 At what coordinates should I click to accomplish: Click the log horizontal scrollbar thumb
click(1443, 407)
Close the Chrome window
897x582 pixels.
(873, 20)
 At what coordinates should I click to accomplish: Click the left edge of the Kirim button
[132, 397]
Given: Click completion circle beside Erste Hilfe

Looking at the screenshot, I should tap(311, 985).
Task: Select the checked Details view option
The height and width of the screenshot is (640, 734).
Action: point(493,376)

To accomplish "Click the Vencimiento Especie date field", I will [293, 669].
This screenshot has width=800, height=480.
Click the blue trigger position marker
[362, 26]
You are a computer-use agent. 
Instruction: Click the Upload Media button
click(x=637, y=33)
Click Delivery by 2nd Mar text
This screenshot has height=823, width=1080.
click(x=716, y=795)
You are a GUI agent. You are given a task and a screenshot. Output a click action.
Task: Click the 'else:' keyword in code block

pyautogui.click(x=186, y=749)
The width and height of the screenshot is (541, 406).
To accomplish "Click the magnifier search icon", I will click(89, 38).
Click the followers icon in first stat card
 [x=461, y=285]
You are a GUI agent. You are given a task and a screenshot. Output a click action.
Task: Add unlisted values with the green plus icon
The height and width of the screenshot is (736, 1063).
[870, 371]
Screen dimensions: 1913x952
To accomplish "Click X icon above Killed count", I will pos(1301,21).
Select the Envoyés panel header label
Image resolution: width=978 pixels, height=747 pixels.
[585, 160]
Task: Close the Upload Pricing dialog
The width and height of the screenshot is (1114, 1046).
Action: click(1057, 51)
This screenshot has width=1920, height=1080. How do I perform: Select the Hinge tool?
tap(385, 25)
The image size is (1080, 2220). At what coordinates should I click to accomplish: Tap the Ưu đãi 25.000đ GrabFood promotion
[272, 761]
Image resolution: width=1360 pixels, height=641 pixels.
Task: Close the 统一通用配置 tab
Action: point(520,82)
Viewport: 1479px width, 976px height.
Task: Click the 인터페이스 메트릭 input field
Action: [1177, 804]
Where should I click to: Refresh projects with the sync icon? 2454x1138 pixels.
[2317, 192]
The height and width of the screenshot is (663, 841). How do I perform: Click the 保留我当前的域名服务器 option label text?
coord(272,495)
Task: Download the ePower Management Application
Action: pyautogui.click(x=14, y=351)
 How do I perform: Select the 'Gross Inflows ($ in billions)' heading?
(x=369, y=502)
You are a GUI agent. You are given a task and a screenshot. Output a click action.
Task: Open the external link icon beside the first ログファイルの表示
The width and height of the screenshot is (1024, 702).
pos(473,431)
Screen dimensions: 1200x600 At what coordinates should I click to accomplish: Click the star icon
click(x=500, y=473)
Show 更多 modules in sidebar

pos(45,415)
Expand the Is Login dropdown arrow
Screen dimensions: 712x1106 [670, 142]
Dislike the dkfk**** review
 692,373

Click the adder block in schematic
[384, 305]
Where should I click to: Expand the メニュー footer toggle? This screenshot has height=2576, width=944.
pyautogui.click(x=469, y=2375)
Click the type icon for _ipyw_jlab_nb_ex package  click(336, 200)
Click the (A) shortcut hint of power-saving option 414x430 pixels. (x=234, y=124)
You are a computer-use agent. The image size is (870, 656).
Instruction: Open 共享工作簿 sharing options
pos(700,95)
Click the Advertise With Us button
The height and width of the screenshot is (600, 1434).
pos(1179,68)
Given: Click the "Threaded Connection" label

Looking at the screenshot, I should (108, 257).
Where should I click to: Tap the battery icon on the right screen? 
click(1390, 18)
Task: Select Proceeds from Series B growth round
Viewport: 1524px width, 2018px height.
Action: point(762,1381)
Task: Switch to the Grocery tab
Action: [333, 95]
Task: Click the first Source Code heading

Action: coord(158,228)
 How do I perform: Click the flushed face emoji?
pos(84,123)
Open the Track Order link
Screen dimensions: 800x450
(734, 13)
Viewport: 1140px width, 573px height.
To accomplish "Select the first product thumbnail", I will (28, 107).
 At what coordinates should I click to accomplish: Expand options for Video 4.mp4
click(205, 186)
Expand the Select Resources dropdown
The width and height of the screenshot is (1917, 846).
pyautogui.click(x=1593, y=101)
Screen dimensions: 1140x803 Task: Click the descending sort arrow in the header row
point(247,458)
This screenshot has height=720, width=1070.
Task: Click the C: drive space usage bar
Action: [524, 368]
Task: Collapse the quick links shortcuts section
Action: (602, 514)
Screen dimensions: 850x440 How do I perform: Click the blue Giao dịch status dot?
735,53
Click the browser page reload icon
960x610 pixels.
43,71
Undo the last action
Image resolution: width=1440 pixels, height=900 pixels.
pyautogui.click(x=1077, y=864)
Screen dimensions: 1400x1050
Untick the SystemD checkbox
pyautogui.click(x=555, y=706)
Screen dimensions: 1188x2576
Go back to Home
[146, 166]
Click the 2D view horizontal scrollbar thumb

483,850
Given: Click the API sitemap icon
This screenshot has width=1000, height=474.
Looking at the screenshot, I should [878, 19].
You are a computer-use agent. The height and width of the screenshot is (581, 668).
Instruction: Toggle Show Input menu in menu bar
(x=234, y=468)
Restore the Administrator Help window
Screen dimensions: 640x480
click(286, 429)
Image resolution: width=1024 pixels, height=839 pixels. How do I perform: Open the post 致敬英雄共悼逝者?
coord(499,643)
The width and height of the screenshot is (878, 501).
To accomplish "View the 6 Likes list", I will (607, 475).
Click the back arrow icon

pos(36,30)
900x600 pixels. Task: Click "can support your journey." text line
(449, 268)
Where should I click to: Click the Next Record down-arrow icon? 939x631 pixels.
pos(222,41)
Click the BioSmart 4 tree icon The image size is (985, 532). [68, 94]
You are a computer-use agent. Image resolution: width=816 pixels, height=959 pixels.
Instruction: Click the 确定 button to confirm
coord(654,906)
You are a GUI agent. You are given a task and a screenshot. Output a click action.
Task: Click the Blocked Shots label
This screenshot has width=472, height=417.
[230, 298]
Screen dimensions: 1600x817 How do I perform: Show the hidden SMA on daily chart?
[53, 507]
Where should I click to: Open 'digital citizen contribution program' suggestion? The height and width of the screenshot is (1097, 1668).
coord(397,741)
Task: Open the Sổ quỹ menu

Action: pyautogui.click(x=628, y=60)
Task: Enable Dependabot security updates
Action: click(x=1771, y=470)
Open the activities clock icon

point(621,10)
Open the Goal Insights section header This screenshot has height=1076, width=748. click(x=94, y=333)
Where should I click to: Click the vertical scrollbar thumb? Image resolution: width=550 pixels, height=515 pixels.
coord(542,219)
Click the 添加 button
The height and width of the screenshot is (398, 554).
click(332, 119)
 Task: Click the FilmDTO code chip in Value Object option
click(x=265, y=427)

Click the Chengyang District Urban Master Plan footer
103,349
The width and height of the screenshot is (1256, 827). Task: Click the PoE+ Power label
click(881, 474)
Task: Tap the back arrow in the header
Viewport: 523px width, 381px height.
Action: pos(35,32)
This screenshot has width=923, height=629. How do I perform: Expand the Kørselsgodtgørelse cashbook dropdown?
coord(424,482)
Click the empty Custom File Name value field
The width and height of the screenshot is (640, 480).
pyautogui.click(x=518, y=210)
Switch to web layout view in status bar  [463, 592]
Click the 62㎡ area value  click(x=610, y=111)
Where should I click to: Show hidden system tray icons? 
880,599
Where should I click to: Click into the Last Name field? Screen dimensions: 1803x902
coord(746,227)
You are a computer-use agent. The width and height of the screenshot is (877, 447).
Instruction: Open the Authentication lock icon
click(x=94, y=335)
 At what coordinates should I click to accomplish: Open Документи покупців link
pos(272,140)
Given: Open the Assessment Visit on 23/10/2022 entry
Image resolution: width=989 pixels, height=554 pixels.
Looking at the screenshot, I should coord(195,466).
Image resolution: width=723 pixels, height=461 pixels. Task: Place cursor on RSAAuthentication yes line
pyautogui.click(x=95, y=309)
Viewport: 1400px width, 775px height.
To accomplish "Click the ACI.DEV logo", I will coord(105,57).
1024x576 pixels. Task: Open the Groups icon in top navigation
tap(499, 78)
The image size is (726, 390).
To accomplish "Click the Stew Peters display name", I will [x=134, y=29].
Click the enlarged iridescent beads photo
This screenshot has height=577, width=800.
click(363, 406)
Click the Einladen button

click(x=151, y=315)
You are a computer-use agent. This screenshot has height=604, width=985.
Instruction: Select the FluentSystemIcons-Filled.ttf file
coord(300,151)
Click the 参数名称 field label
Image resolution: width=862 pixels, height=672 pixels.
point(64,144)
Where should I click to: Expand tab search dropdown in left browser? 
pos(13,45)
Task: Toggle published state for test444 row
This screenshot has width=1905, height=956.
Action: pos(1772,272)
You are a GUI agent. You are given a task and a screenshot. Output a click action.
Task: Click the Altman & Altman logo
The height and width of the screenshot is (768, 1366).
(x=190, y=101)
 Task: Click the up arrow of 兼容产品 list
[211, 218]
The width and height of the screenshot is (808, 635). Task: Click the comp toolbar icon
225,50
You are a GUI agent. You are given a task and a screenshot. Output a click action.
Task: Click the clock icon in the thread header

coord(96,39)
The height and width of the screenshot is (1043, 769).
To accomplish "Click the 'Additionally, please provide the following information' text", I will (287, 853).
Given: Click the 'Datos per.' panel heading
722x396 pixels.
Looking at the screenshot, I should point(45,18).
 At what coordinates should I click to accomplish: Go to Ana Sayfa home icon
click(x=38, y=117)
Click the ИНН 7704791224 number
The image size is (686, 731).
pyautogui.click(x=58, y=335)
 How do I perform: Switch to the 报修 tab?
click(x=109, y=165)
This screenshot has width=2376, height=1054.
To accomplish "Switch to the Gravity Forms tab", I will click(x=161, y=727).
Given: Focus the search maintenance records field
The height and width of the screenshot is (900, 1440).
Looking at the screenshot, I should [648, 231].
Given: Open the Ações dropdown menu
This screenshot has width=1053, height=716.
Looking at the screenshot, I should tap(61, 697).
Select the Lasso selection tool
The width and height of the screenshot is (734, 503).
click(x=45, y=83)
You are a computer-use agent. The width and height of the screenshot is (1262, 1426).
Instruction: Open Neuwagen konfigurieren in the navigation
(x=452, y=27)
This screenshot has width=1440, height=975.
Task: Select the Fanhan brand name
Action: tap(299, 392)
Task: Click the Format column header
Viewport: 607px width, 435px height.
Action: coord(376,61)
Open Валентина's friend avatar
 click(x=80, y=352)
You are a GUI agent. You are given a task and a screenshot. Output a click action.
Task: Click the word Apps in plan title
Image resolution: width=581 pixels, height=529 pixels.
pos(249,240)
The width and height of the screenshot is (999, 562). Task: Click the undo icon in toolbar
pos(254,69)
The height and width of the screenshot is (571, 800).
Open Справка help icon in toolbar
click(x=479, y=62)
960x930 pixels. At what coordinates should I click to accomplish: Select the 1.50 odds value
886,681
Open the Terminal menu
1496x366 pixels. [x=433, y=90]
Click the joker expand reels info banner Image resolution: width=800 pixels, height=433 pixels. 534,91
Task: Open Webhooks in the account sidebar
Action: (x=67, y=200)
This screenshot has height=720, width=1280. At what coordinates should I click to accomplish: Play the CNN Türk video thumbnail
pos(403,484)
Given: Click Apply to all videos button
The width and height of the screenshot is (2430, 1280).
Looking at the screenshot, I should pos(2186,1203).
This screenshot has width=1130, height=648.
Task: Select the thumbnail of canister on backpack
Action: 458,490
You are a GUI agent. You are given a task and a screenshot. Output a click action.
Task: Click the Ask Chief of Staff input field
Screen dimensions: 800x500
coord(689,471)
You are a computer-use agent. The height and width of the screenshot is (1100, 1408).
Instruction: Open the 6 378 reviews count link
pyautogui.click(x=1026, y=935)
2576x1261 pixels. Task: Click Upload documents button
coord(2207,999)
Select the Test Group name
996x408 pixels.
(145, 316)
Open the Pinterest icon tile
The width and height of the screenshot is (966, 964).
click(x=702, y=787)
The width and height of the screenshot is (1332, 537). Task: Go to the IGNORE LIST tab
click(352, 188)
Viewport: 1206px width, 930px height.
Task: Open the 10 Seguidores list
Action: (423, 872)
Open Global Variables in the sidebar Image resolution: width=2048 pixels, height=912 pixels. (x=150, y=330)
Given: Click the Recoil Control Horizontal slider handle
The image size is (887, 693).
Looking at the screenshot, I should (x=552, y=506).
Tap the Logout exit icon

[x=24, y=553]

TASK: When you reach the line in the material above that holds "Where should I click to: Show", begin reproducing lines exactly, and stop after the line that holds "is (877, 447).".

REPLY:
Where should I click to: Show hidden system tray icons? 
880,599
Where should I click to: Click into the Last Name field? Screen dimensions: 1803x902
coord(746,227)
You are a computer-use agent. The width and height of the screenshot is (877, 447).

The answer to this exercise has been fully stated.